Regular Power vs. Ceramic Power Resistors

Having to dissipate more than five watts of power in your circuit topology? You need a power resistor. They are important in many applications: power infrastructure, dummy loads, braking systems for trains using electric motors, automotive applications, snubber resistors to manage current fluctuations, current sensing, bleeders to discharge capacitors, current balancing in semiconductors, and more.

But that’s overly simplistic, like saying you need a vehicle and assuming a passenger sedan, sports car, or SUV are equivalent.

There are two major categories of power resistors. One is the widely used “regular” variety, including both carbon- and metal-based. The other, ceramic, has some additional attractive characteristics for demanding needs.

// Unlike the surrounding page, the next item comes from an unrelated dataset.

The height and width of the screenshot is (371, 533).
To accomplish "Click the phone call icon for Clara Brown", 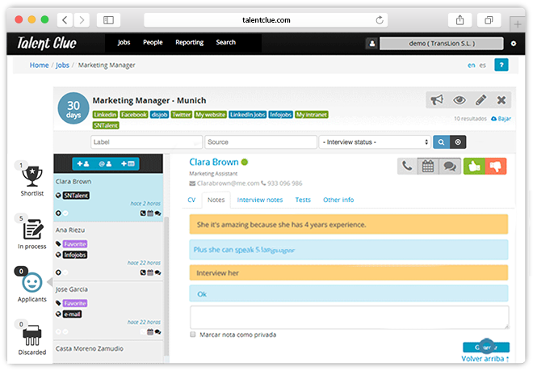I will (408, 166).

The first type includes carbon composition, which are made of finely ground carbon and an insulating binder formed into cylinders for smaller components in high-energy and surge applications. Thick or thin metallic film resistors use a conductive paste on a substrate for high resistance values. Foil resistors have photoetched resistive material on a non-conductive substrate for long-term stability, low noise, and low capacitance. In wirewound construction, a conductive wire is wrapped around an insulating core with a natural application in high-current use with a low temperature coefficient for stability in higher temperatures. Element or shunt resistors provide solid blocks of resistive material with high stability at low resistive values.

Although not true for all of the carbon resistors, there is a potential issue with many, particularly wirewound and film. Spiraling a conductor around a base core can also turn the component into an inductor, affecting circuit design with parasitic inductive effects. There may additional be parasitic capacitance effects.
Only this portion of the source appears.